Este ano está se mostrando decisivo para a América Latina. Por um lado, governos conservadores e de extrema direita estão mergulhados em crises. Estas variam desde os crescentes protestos contra Jair Bolsonaro no Brasil após os incêndios na Amazônia, até a revolta popular contra o governo vira-casaca de Lenín Moreno no Equador e suas reformas econômicas sancionadas pelo FMI, e os contratempos contínuos da administração neoliberal de Mauricio Macri na Argentina.

Por outro lado, as forças progressistas e de esquerda ainda estão se reagrupando após anos de golpes, derrotas eleitorais e contínuos ataques midiáticos. Existem alguns sinais positivos: o governo de Andrés Manuel López Obrador no México está fazendo reformas cruciais para o país e investigando o desaparecimento de quarenta e três estudantes no estado de Oaxaca, enquanto na Argentina a “Frente de Todos” da esquerda peronista parece certa de sua vitória eleitoral após fortes indícios nas primárias de agosto. No entanto, a “Frente Ampla” do Uruguai enfrenta uma batalha árdua nas próximas eleições e, apesar das promissoras mudanças no Chile marcadas pelas manifestações anti-austeridade e a luta de Camila Vallejo por uma semana de trabalho de quarenta horas e pela ascensão política de Daniel Jadue, prefeito comunista de Recoleta, a esquerda permanece dividida.

O outro importante campo de batalha eleitoral fica no coração da recente onda rosa na América Latina: a Bolívia, que foi às urnas essa semana. O presidente Evo Morales, primeiro líder indígena do país desde Túpac Katari no século XVIII, conquistou seu quarto mandato consecutivo. O homem que começou sua vida política como ativista sindical, tendo sido líder do sindicato dos cocaleiros, se provou até agora como um dos presidentes mais bem sucedido na história do país.
━━━━━━━━━━━━━━━━━━━━━━━━━━━━━━
## TAREFA A REALIZAR
Repita na íntegra o texto sobre a política latino-americana, sem alterar uma palavra.
━━━━━━━━━━━━━━━━━━━━━━━━━━━━━━
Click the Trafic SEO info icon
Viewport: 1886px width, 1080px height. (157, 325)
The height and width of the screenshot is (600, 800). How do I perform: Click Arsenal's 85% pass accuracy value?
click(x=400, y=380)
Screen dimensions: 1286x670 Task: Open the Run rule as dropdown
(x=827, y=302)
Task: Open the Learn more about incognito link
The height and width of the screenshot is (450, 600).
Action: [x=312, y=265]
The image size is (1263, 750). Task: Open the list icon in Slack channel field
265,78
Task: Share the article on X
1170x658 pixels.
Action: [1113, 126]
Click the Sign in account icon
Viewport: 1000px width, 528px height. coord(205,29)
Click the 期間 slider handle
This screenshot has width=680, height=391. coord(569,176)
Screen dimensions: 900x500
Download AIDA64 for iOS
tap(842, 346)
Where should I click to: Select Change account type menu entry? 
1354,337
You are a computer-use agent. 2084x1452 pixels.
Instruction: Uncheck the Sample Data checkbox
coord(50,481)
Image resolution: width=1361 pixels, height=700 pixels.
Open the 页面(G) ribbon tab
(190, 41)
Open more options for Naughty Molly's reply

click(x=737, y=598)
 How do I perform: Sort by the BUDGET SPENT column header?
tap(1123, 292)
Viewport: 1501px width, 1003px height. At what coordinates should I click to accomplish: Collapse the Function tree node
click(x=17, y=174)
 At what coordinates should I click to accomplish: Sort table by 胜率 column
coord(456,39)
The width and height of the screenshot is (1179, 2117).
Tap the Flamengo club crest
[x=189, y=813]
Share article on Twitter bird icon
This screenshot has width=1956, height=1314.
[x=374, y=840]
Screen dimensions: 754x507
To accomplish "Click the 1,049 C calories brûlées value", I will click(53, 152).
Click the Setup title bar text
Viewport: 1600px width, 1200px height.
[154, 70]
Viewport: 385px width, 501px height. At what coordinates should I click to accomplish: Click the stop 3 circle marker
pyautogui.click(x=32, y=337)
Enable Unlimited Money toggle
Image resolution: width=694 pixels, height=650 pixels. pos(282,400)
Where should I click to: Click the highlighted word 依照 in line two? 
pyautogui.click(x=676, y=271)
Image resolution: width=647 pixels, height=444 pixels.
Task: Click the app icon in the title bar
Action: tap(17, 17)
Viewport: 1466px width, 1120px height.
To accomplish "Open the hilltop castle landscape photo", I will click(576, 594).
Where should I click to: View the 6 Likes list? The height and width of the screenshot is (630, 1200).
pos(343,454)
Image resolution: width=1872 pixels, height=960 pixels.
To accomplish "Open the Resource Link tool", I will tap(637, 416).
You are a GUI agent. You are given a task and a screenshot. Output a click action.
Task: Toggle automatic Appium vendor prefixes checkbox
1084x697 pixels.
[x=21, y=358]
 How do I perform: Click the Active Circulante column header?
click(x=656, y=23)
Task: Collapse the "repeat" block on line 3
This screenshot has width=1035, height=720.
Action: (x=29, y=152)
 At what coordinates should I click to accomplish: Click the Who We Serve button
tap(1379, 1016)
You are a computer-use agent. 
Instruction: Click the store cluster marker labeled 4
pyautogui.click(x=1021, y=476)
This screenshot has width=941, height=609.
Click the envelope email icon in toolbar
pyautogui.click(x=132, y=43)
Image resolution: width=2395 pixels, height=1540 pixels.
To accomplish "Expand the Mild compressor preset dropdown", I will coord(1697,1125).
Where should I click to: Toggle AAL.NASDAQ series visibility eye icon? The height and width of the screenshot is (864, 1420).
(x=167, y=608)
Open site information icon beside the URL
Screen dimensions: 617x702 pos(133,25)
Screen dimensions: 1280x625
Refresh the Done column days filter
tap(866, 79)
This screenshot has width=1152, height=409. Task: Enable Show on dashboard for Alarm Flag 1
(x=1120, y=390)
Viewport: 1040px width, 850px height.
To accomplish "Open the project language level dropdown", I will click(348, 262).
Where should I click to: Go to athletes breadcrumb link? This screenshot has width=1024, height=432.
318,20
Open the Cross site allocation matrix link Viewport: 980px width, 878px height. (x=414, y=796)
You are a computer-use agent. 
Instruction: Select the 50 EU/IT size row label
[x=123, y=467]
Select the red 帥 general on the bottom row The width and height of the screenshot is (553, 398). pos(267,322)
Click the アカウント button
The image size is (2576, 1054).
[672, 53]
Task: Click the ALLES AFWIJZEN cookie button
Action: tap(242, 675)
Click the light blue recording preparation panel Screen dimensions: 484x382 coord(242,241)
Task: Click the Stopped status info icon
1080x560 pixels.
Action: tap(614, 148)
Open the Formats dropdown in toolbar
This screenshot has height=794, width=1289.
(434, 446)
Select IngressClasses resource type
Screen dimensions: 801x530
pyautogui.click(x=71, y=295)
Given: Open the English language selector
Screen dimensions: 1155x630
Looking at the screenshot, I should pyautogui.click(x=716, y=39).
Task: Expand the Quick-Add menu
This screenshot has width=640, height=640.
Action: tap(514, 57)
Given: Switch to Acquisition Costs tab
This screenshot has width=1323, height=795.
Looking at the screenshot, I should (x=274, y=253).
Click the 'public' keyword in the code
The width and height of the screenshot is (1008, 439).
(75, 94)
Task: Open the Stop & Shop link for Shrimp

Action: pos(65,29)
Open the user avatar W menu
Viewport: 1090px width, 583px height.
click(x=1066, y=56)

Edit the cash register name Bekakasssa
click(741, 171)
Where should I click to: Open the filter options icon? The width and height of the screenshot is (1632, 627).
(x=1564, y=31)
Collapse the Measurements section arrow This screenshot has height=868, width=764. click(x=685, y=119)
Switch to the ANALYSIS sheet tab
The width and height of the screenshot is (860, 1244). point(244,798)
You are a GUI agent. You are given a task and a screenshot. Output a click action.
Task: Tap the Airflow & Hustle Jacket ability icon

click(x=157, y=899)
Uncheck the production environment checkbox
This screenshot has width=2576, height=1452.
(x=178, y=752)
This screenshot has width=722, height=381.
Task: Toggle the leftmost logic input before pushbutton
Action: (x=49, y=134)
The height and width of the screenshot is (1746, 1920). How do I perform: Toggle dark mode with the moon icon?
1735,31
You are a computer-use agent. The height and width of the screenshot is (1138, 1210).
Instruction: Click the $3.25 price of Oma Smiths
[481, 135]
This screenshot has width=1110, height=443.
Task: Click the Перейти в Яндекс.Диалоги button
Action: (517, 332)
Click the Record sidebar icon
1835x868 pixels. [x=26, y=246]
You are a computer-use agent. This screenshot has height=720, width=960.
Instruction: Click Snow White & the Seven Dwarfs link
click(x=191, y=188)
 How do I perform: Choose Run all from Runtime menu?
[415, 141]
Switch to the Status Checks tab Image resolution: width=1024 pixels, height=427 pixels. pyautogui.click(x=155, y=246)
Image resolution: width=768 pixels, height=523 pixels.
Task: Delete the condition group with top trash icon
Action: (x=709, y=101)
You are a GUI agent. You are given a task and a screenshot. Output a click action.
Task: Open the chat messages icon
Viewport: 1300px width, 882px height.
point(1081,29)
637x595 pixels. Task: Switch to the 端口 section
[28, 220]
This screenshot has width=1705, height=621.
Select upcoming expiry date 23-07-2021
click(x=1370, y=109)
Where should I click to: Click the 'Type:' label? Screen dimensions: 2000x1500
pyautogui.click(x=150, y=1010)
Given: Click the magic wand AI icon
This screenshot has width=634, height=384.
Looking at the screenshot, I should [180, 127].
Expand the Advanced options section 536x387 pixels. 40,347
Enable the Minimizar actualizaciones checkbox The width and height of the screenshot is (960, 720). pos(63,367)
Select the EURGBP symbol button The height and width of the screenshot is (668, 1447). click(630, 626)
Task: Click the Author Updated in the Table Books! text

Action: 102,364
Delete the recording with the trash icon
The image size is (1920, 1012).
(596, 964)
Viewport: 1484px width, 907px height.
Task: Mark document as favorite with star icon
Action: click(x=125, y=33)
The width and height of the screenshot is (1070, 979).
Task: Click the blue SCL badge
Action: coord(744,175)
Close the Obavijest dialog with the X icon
━━━━━━━━━━━━━━━━━━━━━━━━━━━━━━
## RESULTADO DO EXERCÍCIO
Este ano está se mostrando decisivo para a América Latina. Por um lado, governos conservadores e de extrema direita estão mergulhados em crises. Estas variam desde os crescentes protestos contra Jair Bolsonaro no Brasil após os incêndios na Amazônia, até a revolta popular contra o governo vira-casaca de Lenín Moreno no Equador e suas reformas econômicas sancionadas pelo FMI, e os contratempos contínuos da administração neoliberal de Mauricio Macri na Argentina.

Por outro lado, as forças progressistas e de esquerda ainda estão se reagrupando após anos de golpes, derrotas eleitorais e contínuos ataques midiáticos. Existem alguns sinais positivos: o governo de Andrés Manuel López Obrador no México está fazendo reformas cruciais para o país e investigando o desaparecimento de quarenta e três estudantes no estado de Oaxaca, enquanto na Argentina a “Frente de Todos” da esquerda peronista parece certa de sua vitória eleitoral após fortes indícios nas primárias de agosto. No entanto, a “Frente Ampla” do Uruguai enfrenta uma batalha árdua nas próximas eleições e, apesar das promissoras mudanças no Chile marcadas pelas manifestações anti-austeridade e a luta de Camila Vallejo por uma semana de trabalho de quarenta horas e pela ascensão política de Daniel Jadue, prefeito comunista de Recoleta, a esquerda permanece dividida.

O outro importante campo de batalha eleitoral fica no coração da recente onda rosa na América Latina: a Bolívia, que foi às urnas essa semana. O presidente Evo Morales, primeiro líder indígena do país desde Túpac Katari no século XVIII, conquistou seu quarto mandato consecutivo. O homem que começou sua vida política como ativista sindical, tendo sido líder do sindicato dos cocaleiros, se provou até agora como um dos presidentes mais bem sucedido na história do país.